Thu Sep 8th 2011

What can corn teach us about new ideas?

In 1927, a lone farmer in Iowa began planting a new type of hybrid seed corn of which none of his fellow Iowa farmers had ever heard. One year later, three more farmers had planted the seed. One year after that, there were 8. The next year there were 12, then 18. The following year, five years after the first farmer began planting this new, high-performance seed corn, one more farmer joined the fray. By 1933, 25 farmers were planting the seed.

Then, in 1934, 16 farmers followed suit. Then 21, 36, 61 so that by 1937, ten years after the new seed was first planted in Iowa soil, 159 of the 260 or so farmers in Iowa had adopted this new idea.

Never mind that the new hybrid was superior to anything that had ever been planted before. Even so, it took a while for it to catch on and eventually become widespread, until 14 years after the new idea was introduced to a fairly tight knit and competitive farming community, the seed finally found its way into every row of corn coming out of Iowa.

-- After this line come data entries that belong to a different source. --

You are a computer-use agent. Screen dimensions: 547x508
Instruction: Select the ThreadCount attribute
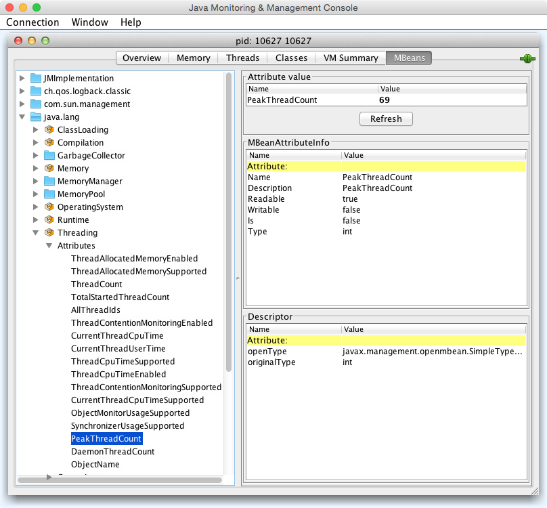[x=96, y=284]
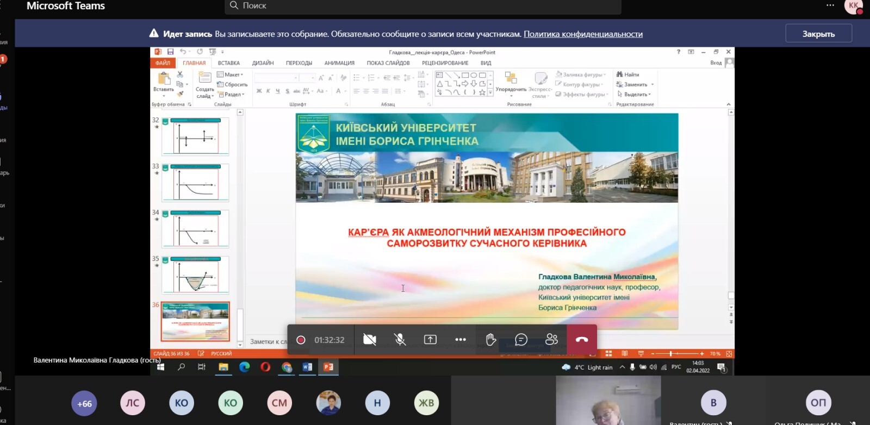Show the participants list icon

[x=551, y=340]
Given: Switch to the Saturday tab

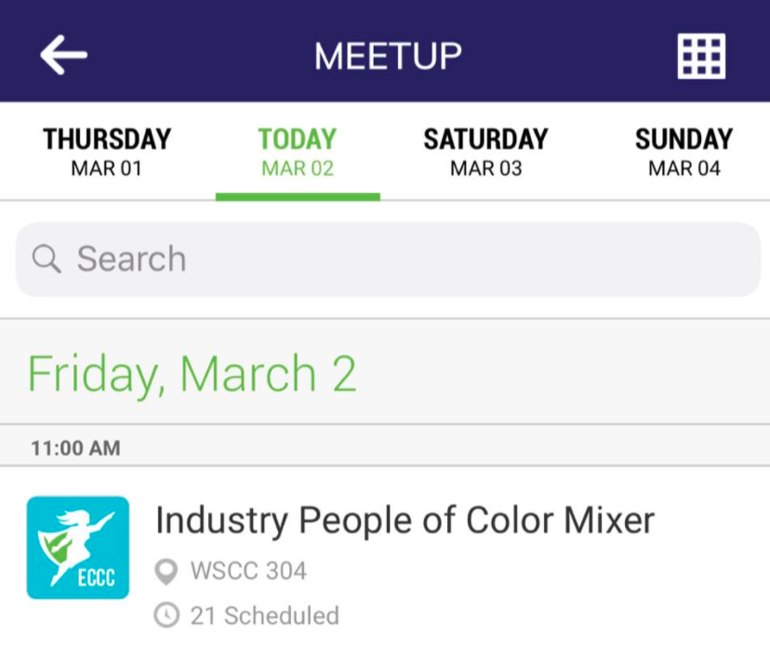Looking at the screenshot, I should coord(485,152).
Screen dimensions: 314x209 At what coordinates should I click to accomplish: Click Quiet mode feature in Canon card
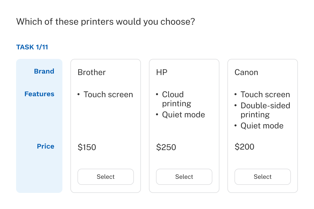pyautogui.click(x=262, y=126)
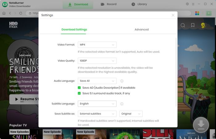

This study of the diffusion of hybrid seed corn among Iowa farmers, along with more than 500 other innovations, served as the basis for a model developed by a sociologist named Everett Rogers. To develop the model, Rogers synthesized research from 508 ideas that had been introduced to a social group and eventually adopted by the entire group. What emerged was The Diffusion of Innovations model.

In this model, rogers identifies 5 factors that play key roles in whether or not an idea will become rejected or adopted by the entire group. And whether or not it will get beyond the tipping point. Paraphrased, these five factors are:

Improvability - How does the idea improve someone’s life?
Compatibility - How well does it fit into an individual’s life?
Simplicity- Is it simple and easy to understand?
Trialability - How easy is it to acquire?
Visibility - Is the new idea visible to others?

If you have a new idea you want to introduce it to the world, make sure it subscribes to the five factors above.

Then, take heart. ‘Cause it’s not gonna catch on overnight.

Because if something as simple as a superior breed of seed corn took 14 years for a small community of farmers to adopt, why would anything more complex be any different?

Patience and plan to endure the naturally slow uptake of a new idea is one of the keys to making an idea work.

‘Cause no matter how good the idea is, time is rarely on its side.